Nothing sharpens the focus on shortcomings like defeat in a city derby. Which, in the case of Rangers, is not to say those issues did not exist before. The club’s return to the Premiership had been at best a slow‑burner before matters came crashing down around Mark Warburton’s ears.
Last week he returned to the issue of what he perceives as negative coverage of Rangers’ start to the season. He might be best served spending the coming days in a Buddhist retreat. The merits of the manager’s point aside, his key problem now is discord will emanate from another, more damaging source: the club’s own supporter base. Worse Rangers teams than the one who took the field at Celtic Park on Saturday have not been subjected to a 5-1 trouncing at the hands of their oldest adversaries. Capitulation was the response to a Celtic showing that was probably seven out of 10.
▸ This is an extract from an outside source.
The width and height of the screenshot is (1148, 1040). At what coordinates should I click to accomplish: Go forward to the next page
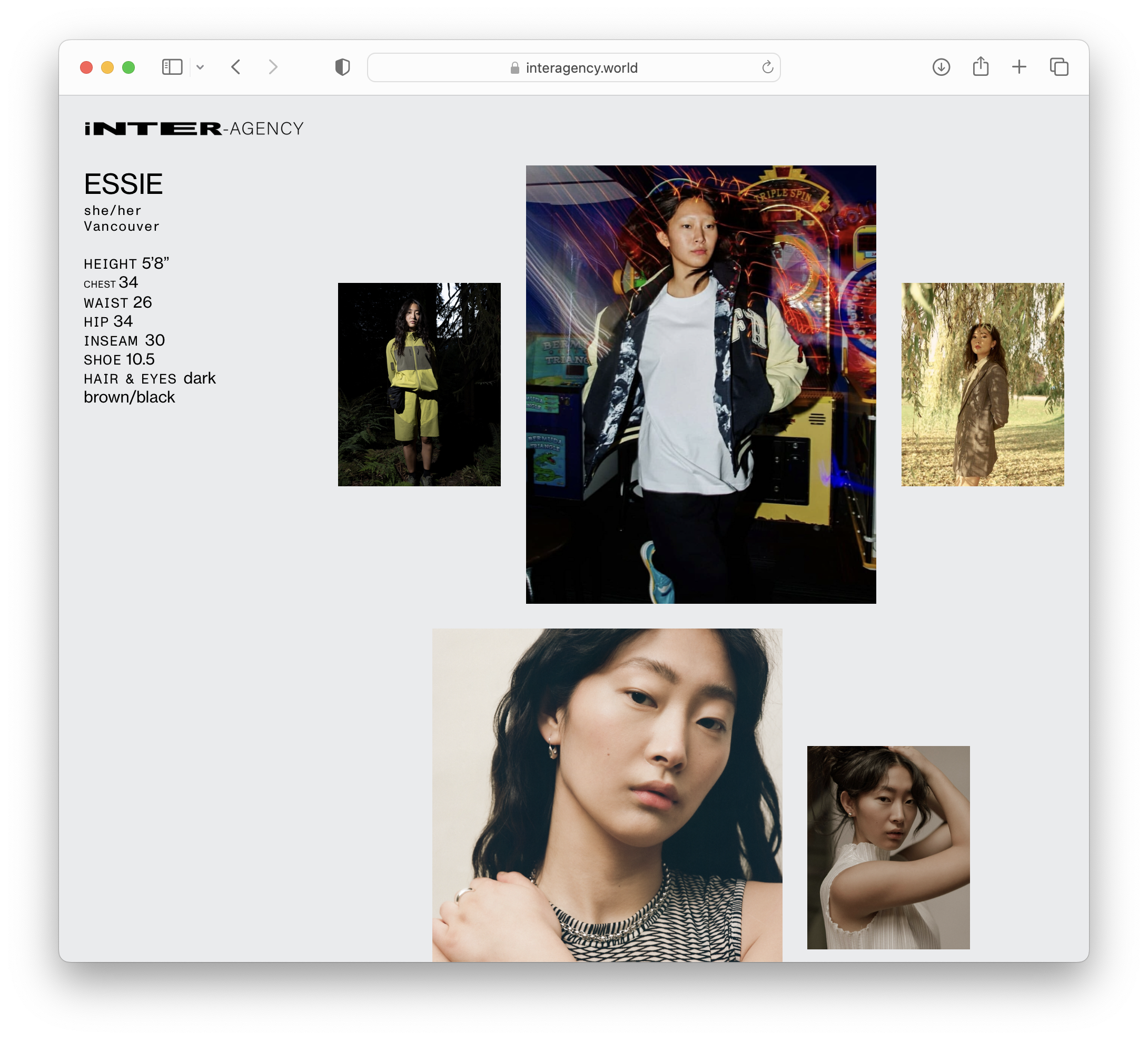point(273,67)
That Rangers are in this position, of eight points from five matches and a generally unconvincing state, has three reasons. First, the obscene signing policy of 2012, with wages of £7,000 a week bestowed on players when Rangers were consigned to the bottom tier of the Scottish game, removed any possibility of adequate planning in terms of personnel and cash reserves.
Second, Warburton’s recruitment has been highly questionable, his failure to address glaring shortcomings in central defence incredible for a manager of his ability. In a broader context, few of Rangers’ players look like assets. One player who is, Barrie McKay, has had a troubled start to the season, which to be fair Warburton could not have legislated for. Likewise, Martyn Waghorn’s injury has blunted Rangers’ attacking threat.
Were Joey Barton called Hamish MacTavish and a summer arrival from Montrose, he would not have been less conspicuous against Celtic. Barton’s signing has been a disaster, the former Burnley man slowing down a team badly in need of the pace which, when applied last season, made Rangers look a strong side. One picture doing the rounds tells a thousand words: of Celtic’s captain, Scott Brown, staring through Barton as the pair exchange pre-match handshakes. Barton’s eyes are fixed on the turf.
Niko Kranjcar is so slow he had to be removed at half-time before another of his lumbering tackles triggered a second yellow card. Kranjcar may have exceptional talent but this is a more competitive environment than the veterans series he looks more suited to.
Third, Warburton is open to criticism of being one-dimensional. The use of a 4-3-3 formation against Celtic was not so much bold as reckless. Defenders overplayed. The team lacked energy. When 3-1 down, Warburton insisted he had to chase the game when moving to a three-man defence. Andy Halliday, who had starred in the Scottish Cup semi-final victory against Celtic in April, did not start to the bemusement of onlookers. If Halliday had been out of sorts, that owes plenty to his deployment in a more attacking midfield position than is his forte. He should have been the first name on Warburton’s derby teamsheet.
However, Warburton is due sympathy in one regard. No other promoted team would be expected to challenge for a title or accept scrutiny in the manner of Rangers. That, of course, owes everything to historical status.
Nonetheless, it should not be a leap of faith for Rangers, while obviously trailing Celtic on and off the field, to prove vastly superior to the rest of the Premiership. Resources alone dictate that much; no other side outside of Celtic could afford £1.8m for Joe Garner and his £12,000-a-week salary even before the contracts of Barton, Kranjcar, Philippe Senderos, Clint Hill and others are taken into account.
Warburton’s adage is a simple one: “Judge us in May.” This is fair enough but the harsh reality is the manager will not see the end of the season with Rangers if his team continue to sleepwalk through their campaign. Patience is not a commodity associated with the Old Firm.
It is also perfectly reasonable to make an early season assessment. A year ago Hearts, with a fraction of Rangers’ resource, emerged from the second tier to win their first five Premier League games. Rangers’ fixture list has not exactly been arduous, in what is essentially a poor league, but they had dropped points to Hamilton and Kilmarnock even before their Celtic debacle.
“We just have to work harder,”Warburton in the immediate aftermath of the derby loss. “When you have adversity, work harder. The fans won’t take that and we won’t take that either. At Ibrox next week, we won’t accept anything other than a victory. We are much better than we showed today. We have to be.”
Ross County are the visitors on Saturday. A humdrum fixture suddenly has deep meaning; Warburton has an agitated following to bring back on side.